Aaron Sorkin’s (a playwright known for meticulous scripts ) A Few Good Men imagines an event that calls all this into question. Santiago is unable to fulfill the physical demands of his commitment. Though he’s made a good faith effort. He tries to respect the chain of command, only to find his legitimate pleas ignored. Therein lies the hypocrisy of the code. He’s punished for finally, desperately going over his superiors’ heads, when their judgment is colored by contempt. They throw him to the deep end, not caring if he drowns. A Few Good Men explores the Draconian, poisonous demands men impose on each other, for the sake of defending an abstraction.
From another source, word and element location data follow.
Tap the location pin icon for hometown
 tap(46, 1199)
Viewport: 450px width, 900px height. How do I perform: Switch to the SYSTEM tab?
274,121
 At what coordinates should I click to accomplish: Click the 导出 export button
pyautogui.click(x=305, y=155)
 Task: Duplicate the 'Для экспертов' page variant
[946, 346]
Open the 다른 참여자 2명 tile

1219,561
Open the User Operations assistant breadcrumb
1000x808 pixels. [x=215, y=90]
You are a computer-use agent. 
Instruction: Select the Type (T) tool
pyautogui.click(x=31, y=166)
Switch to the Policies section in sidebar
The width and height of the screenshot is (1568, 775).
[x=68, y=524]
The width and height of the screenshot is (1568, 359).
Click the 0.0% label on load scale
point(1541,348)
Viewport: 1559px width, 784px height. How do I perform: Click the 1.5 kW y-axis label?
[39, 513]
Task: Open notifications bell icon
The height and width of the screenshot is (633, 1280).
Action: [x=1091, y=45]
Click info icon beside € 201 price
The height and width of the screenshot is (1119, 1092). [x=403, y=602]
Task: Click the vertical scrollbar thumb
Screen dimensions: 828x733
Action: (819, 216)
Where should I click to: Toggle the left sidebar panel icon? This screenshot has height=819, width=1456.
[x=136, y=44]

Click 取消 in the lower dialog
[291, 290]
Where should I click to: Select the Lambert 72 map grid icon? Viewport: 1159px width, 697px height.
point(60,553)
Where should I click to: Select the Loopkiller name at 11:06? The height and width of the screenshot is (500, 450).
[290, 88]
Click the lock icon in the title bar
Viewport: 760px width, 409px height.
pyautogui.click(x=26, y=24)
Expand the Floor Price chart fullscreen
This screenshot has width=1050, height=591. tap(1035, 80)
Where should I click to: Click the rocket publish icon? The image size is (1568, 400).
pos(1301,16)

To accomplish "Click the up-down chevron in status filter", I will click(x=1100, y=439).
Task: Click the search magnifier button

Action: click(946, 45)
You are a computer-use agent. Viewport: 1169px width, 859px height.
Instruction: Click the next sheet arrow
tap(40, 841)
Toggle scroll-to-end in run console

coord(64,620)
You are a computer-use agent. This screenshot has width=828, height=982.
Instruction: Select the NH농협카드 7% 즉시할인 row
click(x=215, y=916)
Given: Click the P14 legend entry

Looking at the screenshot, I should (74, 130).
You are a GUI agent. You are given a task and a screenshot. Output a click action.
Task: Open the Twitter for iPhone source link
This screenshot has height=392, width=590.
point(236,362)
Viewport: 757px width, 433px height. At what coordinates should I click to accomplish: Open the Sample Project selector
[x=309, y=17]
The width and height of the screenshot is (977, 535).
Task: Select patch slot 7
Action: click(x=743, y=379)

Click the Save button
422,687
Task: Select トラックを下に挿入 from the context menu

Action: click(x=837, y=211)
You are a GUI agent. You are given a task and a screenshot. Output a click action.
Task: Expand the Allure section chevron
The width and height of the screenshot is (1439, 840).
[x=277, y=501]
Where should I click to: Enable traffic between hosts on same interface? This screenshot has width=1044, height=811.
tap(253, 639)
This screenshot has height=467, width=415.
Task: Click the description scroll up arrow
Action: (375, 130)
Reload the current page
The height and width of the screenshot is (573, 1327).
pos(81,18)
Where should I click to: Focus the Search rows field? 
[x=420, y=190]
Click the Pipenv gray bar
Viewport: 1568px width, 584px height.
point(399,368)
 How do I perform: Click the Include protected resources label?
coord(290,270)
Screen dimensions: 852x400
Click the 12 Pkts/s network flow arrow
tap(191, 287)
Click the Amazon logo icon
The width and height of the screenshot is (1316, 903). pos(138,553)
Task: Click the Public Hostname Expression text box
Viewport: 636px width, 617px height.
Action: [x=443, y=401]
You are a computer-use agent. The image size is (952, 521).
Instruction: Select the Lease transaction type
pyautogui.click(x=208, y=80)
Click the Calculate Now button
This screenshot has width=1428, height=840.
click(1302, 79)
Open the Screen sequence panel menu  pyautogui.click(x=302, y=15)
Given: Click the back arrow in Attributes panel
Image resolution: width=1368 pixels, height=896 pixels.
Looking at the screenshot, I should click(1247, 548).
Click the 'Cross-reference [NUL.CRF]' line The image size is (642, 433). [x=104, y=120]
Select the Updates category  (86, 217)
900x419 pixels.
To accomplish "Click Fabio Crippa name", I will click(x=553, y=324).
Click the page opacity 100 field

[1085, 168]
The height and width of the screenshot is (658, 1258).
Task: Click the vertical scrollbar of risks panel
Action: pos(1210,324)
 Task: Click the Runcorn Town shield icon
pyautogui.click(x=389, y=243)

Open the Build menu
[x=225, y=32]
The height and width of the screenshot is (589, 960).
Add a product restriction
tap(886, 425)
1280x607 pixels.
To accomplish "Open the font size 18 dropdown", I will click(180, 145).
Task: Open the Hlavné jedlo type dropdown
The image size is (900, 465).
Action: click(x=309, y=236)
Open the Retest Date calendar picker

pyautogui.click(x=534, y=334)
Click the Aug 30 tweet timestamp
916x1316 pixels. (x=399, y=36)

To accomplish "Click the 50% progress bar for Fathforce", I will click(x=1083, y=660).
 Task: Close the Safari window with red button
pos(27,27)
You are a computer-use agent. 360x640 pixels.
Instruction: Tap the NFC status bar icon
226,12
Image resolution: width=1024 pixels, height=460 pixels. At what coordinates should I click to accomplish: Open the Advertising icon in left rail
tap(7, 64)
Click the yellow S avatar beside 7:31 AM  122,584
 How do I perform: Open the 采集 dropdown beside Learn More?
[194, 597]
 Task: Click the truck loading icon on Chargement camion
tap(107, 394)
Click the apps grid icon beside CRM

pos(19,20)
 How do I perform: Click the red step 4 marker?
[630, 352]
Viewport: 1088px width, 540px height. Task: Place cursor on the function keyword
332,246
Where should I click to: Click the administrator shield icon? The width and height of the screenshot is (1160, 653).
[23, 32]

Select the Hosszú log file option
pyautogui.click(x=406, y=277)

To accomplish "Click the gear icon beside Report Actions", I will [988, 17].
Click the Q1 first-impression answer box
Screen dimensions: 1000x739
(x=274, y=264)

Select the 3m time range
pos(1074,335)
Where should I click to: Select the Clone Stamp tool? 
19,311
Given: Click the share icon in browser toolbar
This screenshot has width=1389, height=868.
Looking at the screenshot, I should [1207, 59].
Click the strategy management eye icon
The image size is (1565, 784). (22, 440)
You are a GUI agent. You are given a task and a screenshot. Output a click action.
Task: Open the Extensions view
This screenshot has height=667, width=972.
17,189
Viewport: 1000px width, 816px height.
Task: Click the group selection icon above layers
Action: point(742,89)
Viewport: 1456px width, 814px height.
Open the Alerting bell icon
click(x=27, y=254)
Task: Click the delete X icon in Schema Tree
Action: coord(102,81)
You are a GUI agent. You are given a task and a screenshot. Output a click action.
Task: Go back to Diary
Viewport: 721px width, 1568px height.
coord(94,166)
An archetype.

Janette Oswald has managed a cast of 17 (count them) 17 actors. How the hell did she do it? Sorkin’s dialogue requires cunning and sophisticated timing. Breakneck pace. And Oswald makes it happen. The officers who have some discretion when it comes to expressing identity and character, and the poor underlings, who must live to serve, and serve to live. Oswald does justice to Sorkin’s venture into the fierce realm of malehood, with all its implications. The cast members are sharp, smart and measured. Not afraid to take risks, or appear mean spirited. Their grim, oppressed demeanor is heartbreaking. Come and see this powerful production, that will pull you and not let go.

Richardson Theatre Centre presents A Few Good Men, playing October 14th-30th, 2022. 518 West Arapaho Road, Richardson, Texas 75080. 972-699-1130.richardsontheatrecentre.net

Firehouse Theatre’s Amazing Non-Shrinking Violet

I don’t think I’ve been so surprised by a musical since Grey Gardens. Violet is the story of a young woman, making a pilgrimage to Tulsa, Oklahoma, to be healed by a televangelist. When Violet was a girl, a freak accident scarred part of her face. Since then, she’s persevered as best she could, with a dad smart enough to treat her like any other daughter. Other kids at school aren’t so considerate, but she does okay. Most of Violet is set on her long, arduous bus ride, with its strange, funny collection of characters, young and old. She spends time listening to an Old Lady, who has Violet’s interests in mind. She befriends a couple of soldiers, Flick and Monty, and they hang out together, playing cards and drinking beer. The guys are headed back to base, where there’s a strong possibility they’ll be sent to Vietnam.

Like Arlie in Marsha Norman’s Getting Out, Violet is accompanied by herself as a girl, a character free to express the intense feeling her adult self cannot. We find song and musical opportunities in unexpected times and places, and a fresh and moving script by Brian Crawley that surprises us again and again. The music by Jeanine Tesori includes, Gospel, Soul and Blues, with vibrant energy and a confident swing from ballad, to celebration to grief. Tesori and Crawley seem to take mischievous pleasure in challenging our preconceived notions of musical theatre. There are no glamorous roles or admirable characters. But neither are there the repugnant or depraved. It reminded me of Flannery O’Connor or Eudora Welty. That unspoken, funny, skeptical wisdom.

Considering the subject matter: faith, catastrophe, surviving without cynicism, I was wondering if Violet might suggest God is the answer. That the miraculous is just around the corner. And it doesn’t say “No” to these. Instead it ponders the possibility that Violet (like the rest of us) might be looking outside herself. That grace might be something more palpable, less ethereal, less abstract. I don’t want to give too much away, but Violet offers comfort in careful consideration of the actual, rather than the vague and lofty. It seeks salvation in glorifying the strength in our shared humanity.

The large cast, under the wise and thoughtful eye of director Ashley Puckett Gonzalez, moved and performed with confidence, focus, and dedication. Some actors played numerous roles and their versatility was a thing of beauty. There were so many, sharp, touching moments and painful episodes captured with precision and presence. Consider the logistics, so many ways Violet could have gone sideways, but didn’t. So much splendid work, so much warmth and compassion. It was entertaining and brilliant.

I wish to thank Firehouse Theatre, who permitted me to attend the last performance of the run. I have never attended a show at Firehouse, that wasn’t impeccable. Honest.